Now let the commotion of the BCS begin. LSU and Alabama sit number 1 and 2. LSU handled their business against #14 Georgia and ended their season undefeated and will represent the SEC in the championship game January 9th in New Orleans. This will be basically a home game for them. Last time they played a national championship game in New Orleans, they beat Ohio State for the title. That was January 2008. They will not being playing Ohio State this time, but is it possible they could be facing another OSU? A lot of people believe the Pokes have earned that shot – I, believe it or not, am one of those. We will find out later tonight. The prediction is for a re-match of last years game: LSU vs. Alabama – Bama had the week off. If and when that happens, it should have a different result.  Okla. State had a tougher schedule and beat more ranked teams than Alabama. I don’t know the exact science of the BCS computer, but I think OSU has a shot to move to number 2 in the computerized part. But unfortunately the human factor is what is going to kill the national championship dreams of those that wear orange and black. The Coach’s and AP polls are out and the have the Tigers and Tide at #1 and #2. I’m not sure how much the Harris Poll is worth, but as of the time of this writing, it has not yet been released. All signs point to a rematch of last year’s game. Yawn. Who, besides Tiger and Tide fans, wants to watch that? My friend Jack put it best: that game would be as boring as Tim Tebow’s porn stash.

I know some of you are shocked that I would proactively and publicly announce my support of Oklahoma State going to the championship game. I am a college football fan. I am NOT a fan of the BCS. In fact, the letter C should be removed and it should be called what it really is: BS. I do believe the Cowboys have earned their shot. With that being said, do not think that I am going to be wearing orange anytime soon. How about NEVER. I hate orange, and orange hates me.
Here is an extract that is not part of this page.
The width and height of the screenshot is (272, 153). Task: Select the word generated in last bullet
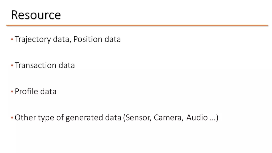click(x=84, y=118)
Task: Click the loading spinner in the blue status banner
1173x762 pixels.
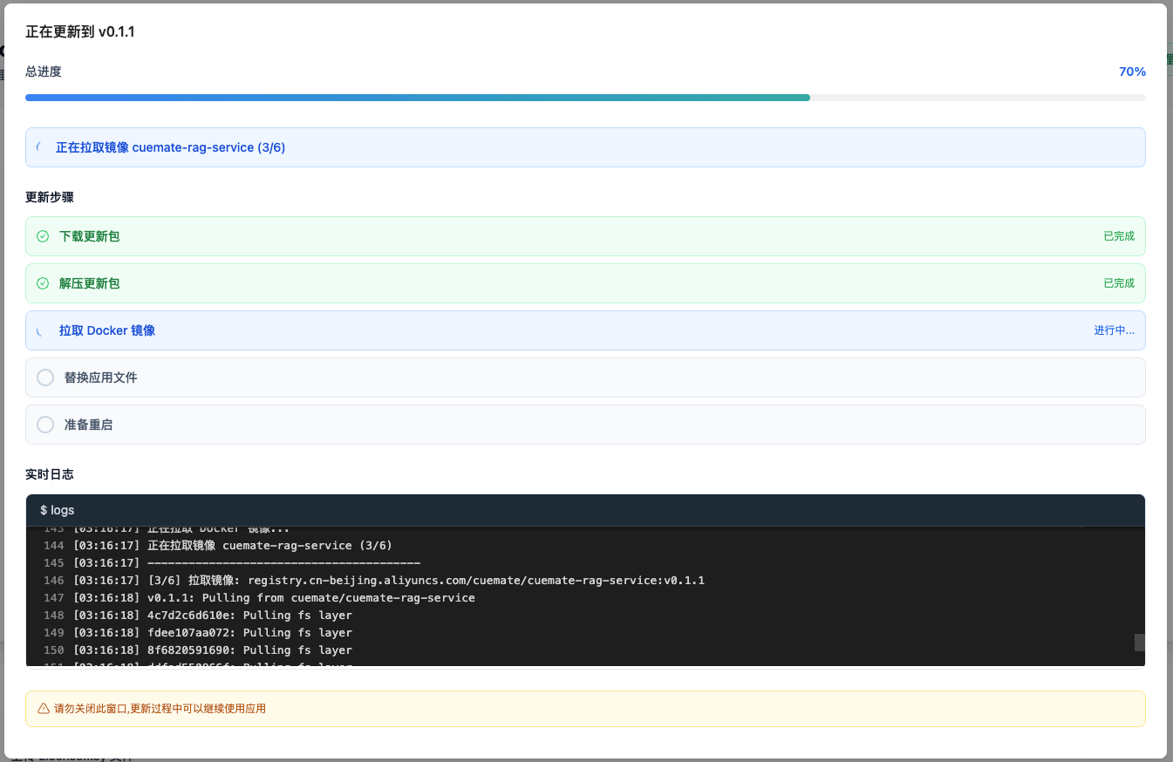Action: point(41,146)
Needless to say, I know a lot of people that went to OSU and that are fans. I get along with the majority of them.  Then there are those who I don’t. I have received many nasty messages about how the Cowboys kicked some Sooner ass last night. Yes you did. We took a beating. I will even say we sucked and the Pokes did not. BUT……(this is where my Okla.State friends should stop reading) when we do win, we don’t put our own fans in harms way by tearing down a field goal and carrying it through a crowd of thousands of people who rushed the field to celebrate the victory. Now I know you were over the moon with happiness and excitement of winning possibly the biggest game of your lives – as a sports fan I get that but how the hell can you think no one would get hurt by doing such dumb ass stunts? People were trampled and one person fell 15 feet onto concrete trying to jump onto the field. There were over a dozen people injured and 2 are in critical condition.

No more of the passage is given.